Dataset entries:

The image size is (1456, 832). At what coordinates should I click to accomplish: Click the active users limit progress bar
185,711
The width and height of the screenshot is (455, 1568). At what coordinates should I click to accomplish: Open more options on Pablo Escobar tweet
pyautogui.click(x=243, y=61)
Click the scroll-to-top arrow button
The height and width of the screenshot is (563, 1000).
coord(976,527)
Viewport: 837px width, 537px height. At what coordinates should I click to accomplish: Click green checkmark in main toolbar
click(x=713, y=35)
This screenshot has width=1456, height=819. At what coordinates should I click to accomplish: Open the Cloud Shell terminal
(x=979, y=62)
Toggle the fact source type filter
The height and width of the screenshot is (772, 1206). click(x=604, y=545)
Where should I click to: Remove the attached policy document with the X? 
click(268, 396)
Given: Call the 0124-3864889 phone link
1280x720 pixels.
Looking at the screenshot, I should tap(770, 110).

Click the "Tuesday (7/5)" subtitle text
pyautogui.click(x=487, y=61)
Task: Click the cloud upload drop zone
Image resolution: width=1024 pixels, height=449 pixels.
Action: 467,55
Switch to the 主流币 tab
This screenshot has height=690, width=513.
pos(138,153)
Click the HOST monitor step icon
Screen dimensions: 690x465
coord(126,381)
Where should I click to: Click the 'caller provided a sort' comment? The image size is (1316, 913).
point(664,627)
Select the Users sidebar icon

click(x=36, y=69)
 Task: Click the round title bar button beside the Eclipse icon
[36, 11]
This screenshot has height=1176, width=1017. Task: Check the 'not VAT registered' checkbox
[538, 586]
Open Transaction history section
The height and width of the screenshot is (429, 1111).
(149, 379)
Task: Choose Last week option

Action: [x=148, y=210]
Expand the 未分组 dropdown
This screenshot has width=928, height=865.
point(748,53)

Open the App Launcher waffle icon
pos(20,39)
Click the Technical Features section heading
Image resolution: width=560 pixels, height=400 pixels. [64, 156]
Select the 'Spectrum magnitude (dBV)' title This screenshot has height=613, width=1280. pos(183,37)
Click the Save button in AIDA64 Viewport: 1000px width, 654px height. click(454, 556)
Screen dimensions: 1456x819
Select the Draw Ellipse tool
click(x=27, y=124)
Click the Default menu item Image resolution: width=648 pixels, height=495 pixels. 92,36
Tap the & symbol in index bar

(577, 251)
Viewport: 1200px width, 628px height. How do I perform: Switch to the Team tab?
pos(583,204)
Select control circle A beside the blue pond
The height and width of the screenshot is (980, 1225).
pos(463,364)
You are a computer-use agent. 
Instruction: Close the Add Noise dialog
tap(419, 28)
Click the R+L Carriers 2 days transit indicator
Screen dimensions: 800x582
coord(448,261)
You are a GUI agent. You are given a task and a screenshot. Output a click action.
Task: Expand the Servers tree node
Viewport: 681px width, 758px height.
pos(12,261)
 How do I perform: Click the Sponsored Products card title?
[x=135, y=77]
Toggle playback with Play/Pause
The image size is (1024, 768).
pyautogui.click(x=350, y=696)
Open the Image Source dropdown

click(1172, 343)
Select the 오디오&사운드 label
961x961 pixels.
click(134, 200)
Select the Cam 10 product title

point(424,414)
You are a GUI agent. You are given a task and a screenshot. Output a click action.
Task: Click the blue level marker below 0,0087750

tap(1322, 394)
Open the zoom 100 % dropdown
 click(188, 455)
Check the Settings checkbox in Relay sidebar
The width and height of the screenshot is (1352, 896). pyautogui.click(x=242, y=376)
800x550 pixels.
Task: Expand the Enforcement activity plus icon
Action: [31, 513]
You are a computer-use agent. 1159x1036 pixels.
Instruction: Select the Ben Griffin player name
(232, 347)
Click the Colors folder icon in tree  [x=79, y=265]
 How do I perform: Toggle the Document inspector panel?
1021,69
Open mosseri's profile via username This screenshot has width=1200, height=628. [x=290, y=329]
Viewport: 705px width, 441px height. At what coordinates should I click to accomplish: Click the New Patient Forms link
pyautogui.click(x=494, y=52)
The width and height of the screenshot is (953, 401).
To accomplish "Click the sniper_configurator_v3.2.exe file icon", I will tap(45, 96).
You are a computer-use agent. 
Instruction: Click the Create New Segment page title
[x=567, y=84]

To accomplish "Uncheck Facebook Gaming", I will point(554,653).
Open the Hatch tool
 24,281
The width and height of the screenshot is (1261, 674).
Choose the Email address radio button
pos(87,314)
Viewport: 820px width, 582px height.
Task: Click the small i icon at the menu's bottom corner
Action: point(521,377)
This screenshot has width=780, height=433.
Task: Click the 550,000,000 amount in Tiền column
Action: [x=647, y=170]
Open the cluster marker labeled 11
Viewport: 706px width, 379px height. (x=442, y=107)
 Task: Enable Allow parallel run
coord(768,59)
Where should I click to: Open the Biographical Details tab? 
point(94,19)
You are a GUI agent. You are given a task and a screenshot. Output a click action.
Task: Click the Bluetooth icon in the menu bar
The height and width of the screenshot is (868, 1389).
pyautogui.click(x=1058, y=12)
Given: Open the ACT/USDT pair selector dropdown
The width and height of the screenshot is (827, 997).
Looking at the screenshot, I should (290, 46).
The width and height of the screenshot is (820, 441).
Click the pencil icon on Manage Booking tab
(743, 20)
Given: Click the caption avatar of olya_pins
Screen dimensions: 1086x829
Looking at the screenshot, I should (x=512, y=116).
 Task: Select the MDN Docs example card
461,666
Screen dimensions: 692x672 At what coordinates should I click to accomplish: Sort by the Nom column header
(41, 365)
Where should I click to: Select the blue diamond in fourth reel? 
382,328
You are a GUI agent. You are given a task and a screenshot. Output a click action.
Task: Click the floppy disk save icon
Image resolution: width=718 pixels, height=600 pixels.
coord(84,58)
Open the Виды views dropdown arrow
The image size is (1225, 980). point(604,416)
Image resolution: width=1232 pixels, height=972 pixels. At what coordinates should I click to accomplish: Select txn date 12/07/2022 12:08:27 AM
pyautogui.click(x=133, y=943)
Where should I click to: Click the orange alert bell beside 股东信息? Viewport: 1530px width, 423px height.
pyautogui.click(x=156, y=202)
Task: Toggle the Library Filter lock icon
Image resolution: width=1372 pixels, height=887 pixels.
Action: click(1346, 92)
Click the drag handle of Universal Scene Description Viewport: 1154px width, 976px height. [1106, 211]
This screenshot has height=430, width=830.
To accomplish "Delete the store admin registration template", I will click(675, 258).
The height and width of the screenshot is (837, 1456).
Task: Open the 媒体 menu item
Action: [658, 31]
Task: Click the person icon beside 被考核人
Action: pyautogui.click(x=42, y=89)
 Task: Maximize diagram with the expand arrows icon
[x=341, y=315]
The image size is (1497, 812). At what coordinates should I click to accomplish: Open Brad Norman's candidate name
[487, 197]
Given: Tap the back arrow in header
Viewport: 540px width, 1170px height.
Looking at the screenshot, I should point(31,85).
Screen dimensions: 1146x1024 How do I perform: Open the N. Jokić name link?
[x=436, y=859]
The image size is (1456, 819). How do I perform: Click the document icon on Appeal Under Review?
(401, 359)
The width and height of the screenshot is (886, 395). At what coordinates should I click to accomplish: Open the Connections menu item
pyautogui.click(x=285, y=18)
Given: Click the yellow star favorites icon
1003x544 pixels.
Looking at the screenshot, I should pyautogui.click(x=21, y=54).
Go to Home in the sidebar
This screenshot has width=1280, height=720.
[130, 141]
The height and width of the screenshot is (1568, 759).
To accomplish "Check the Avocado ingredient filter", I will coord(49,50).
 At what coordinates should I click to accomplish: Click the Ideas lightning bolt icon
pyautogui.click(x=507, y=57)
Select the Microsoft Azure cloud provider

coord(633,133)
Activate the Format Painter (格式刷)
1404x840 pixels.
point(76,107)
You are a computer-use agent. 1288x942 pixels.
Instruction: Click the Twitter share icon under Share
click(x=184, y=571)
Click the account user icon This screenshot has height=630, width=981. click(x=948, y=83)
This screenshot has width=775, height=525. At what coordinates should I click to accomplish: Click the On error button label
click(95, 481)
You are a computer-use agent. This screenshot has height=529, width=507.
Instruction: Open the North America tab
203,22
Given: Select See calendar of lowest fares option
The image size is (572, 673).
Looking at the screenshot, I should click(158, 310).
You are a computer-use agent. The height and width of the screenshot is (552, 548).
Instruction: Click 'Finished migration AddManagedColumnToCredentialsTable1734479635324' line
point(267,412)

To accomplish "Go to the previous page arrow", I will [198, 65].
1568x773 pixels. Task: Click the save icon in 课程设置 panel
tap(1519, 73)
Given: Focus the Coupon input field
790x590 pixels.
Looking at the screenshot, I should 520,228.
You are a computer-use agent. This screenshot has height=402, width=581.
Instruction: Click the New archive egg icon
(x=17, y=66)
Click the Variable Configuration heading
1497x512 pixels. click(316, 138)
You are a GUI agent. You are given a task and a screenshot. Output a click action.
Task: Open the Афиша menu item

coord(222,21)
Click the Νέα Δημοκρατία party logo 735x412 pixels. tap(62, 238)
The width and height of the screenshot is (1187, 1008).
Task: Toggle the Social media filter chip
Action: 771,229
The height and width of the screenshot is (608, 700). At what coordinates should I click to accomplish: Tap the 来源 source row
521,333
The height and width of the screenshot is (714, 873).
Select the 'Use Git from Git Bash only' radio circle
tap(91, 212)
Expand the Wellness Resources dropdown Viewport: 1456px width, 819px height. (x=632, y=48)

WHAT IS BEING ASKED: Copy the lines of the records above word for word, starting at the line that contains "Where should I click to: Click the orange" and stopping after the line that contains "[x=341, y=315]".

FINAL RESULT:
Where should I click to: Click the orange alert bell beside 股东信息? Viewport: 1530px width, 423px height.
pyautogui.click(x=156, y=202)
Task: Toggle the Library Filter lock icon
Image resolution: width=1372 pixels, height=887 pixels.
Action: click(1346, 92)
Click the drag handle of Universal Scene Description Viewport: 1154px width, 976px height. [1106, 211]
This screenshot has height=430, width=830.
To accomplish "Delete the store admin registration template", I will click(675, 258).
The height and width of the screenshot is (837, 1456).
Task: Open the 媒体 menu item
Action: [658, 31]
Task: Click the person icon beside 被考核人
Action: pyautogui.click(x=42, y=89)
 Task: Maximize diagram with the expand arrows icon
[x=341, y=315]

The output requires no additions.